A defesa do candidato a governador pelo PSB, Samuel Costa, apresentou argumentos com base em decisões de tribunais superiores garantindo a permanência do político na disputa eleitoral deste ano. A executiva nacional do PSB destituiu toda a direção regional e substituiu por pessoas do estado de Pernambuco para anular a convenção realizada no dia 20 de julho e forçar uma aliança com o Partido dos Trabalhadores.
O jurídico entende que a Justiça Eleitoral é quem pode decidir sobre o caso, e a controvérsia reside nos efeitos posteriores ao registro do Demonstrativo de Regularidade de Atos Partidários (DRAP) no sistema do Tribunal Regional Eleitoral. A convenção que escolheu Samuel, Neidinha Suruí ao Senado, e outros nomes para Câmara e Assembleia Legislativa, foi realizada sob a égide da antiga gestão, presidida pelo professor Vinicius Miguel, e, portanto, tem validade para a manter a chapa na corrida eleitoral.

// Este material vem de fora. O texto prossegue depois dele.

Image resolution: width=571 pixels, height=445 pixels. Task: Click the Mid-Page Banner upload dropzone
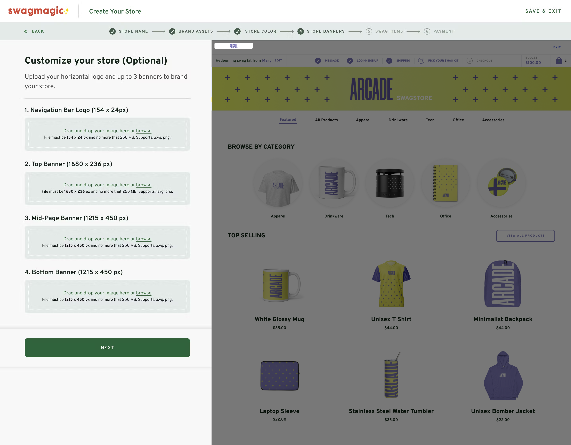[x=107, y=242]
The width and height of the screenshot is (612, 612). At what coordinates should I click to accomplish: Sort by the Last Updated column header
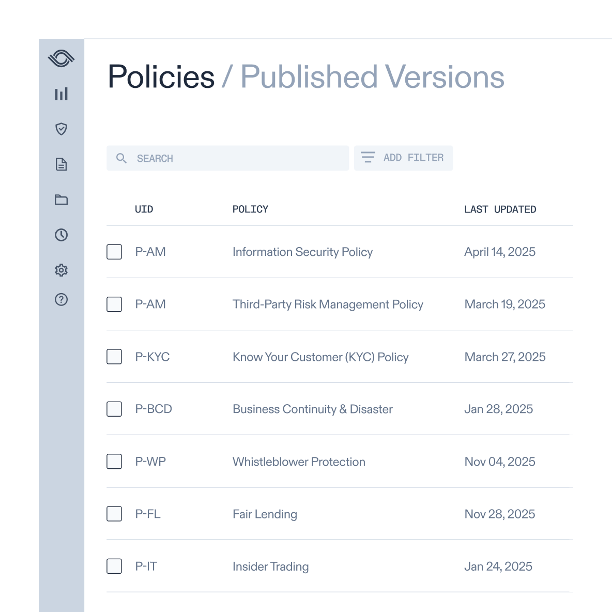(500, 209)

Posteriormente, a nova direção do PSB apresentou a nova composição partidária, e anulou a convenção que escolheu Samuel como candidato a governador. “Nós estamos na disputa para o Governo. Não vou aceitar passivamente essa situação”, disse Samuel, que fez duras críticas ao candidato do PT, Expedito Netto.
A defesa também entende que não se pode negar à direção nacional competência para estabelecer diretrizes eleitorais, mas exige-se a demonstração do fato jurídico que permitiria utilizar essa competência para desconstituir candidaturas já escolhidas.